START Data shown

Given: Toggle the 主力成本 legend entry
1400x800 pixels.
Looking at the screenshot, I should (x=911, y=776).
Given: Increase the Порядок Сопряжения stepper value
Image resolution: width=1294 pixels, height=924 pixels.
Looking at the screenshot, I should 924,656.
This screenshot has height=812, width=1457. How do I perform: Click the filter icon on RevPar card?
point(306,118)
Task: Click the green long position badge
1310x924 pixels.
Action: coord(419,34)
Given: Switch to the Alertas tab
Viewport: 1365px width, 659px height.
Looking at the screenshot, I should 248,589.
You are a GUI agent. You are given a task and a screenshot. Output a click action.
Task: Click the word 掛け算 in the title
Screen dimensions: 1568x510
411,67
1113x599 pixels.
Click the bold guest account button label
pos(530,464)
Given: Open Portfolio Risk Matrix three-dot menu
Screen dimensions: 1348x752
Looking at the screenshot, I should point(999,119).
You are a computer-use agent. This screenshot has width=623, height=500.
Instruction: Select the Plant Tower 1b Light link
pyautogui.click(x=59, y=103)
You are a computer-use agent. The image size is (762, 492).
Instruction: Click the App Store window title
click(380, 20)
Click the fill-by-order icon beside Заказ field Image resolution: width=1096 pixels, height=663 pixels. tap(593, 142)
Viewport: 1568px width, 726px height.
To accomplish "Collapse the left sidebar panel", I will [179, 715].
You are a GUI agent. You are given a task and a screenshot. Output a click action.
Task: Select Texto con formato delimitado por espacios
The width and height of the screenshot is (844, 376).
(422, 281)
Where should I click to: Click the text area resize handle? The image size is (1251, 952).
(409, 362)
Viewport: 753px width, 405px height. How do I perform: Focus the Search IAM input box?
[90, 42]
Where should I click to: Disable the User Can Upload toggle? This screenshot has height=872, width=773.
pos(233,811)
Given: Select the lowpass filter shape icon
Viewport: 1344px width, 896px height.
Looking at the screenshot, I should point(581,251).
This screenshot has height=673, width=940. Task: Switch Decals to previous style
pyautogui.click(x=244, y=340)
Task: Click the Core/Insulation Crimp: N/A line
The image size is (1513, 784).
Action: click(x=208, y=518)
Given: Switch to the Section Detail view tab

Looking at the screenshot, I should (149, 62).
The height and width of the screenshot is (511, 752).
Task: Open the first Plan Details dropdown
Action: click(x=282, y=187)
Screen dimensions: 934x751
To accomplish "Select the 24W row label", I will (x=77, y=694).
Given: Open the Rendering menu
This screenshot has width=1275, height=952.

END Data shown

Task:
Line by line, transcribe the material above without leaving anything out.

Expected answer:
Given: Toggle the 主力成本 legend entry
1400x800 pixels.
Looking at the screenshot, I should (x=911, y=776).
Given: Increase the Порядок Сопряжения stepper value
Image resolution: width=1294 pixels, height=924 pixels.
Looking at the screenshot, I should 924,656.
This screenshot has height=812, width=1457. How do I perform: Click the filter icon on RevPar card?
point(306,118)
Task: Click the green long position badge
1310x924 pixels.
Action: coord(419,34)
Given: Switch to the Alertas tab
Viewport: 1365px width, 659px height.
Looking at the screenshot, I should 248,589.
You are a GUI agent. You are given a task and a screenshot. Output a click action.
Task: Click the word 掛け算 in the title
Screen dimensions: 1568x510
411,67
1113x599 pixels.
Click the bold guest account button label
pos(530,464)
Given: Open Portfolio Risk Matrix three-dot menu
Screen dimensions: 1348x752
Looking at the screenshot, I should point(999,119).
You are a computer-use agent. This screenshot has width=623, height=500.
Instruction: Select the Plant Tower 1b Light link
pyautogui.click(x=59, y=103)
You are a computer-use agent. The image size is (762, 492).
Instruction: Click the App Store window title
click(380, 20)
Click the fill-by-order icon beside Заказ field Image resolution: width=1096 pixels, height=663 pixels. tap(593, 142)
Viewport: 1568px width, 726px height.
To accomplish "Collapse the left sidebar panel", I will [179, 715].
You are a GUI agent. You are given a task and a screenshot. Output a click action.
Task: Select Texto con formato delimitado por espacios
The width and height of the screenshot is (844, 376).
(422, 281)
Where should I click to: Click the text area resize handle? The image size is (1251, 952).
(409, 362)
Viewport: 753px width, 405px height. How do I perform: Focus the Search IAM input box?
[90, 42]
Where should I click to: Disable the User Can Upload toggle? This screenshot has height=872, width=773.
pos(233,811)
Given: Select the lowpass filter shape icon
Viewport: 1344px width, 896px height.
Looking at the screenshot, I should point(581,251).
This screenshot has height=673, width=940. Task: Switch Decals to previous style
pyautogui.click(x=244, y=340)
Task: Click the Core/Insulation Crimp: N/A line
The image size is (1513, 784).
Action: click(x=208, y=518)
Given: Switch to the Section Detail view tab

Looking at the screenshot, I should (149, 62).
The height and width of the screenshot is (511, 752).
Task: Open the first Plan Details dropdown
Action: click(x=282, y=187)
Screen dimensions: 934x751
To accomplish "Select the 24W row label", I will (x=77, y=694).
Given: Open the Rendering menu
This screenshot has width=1275, height=952.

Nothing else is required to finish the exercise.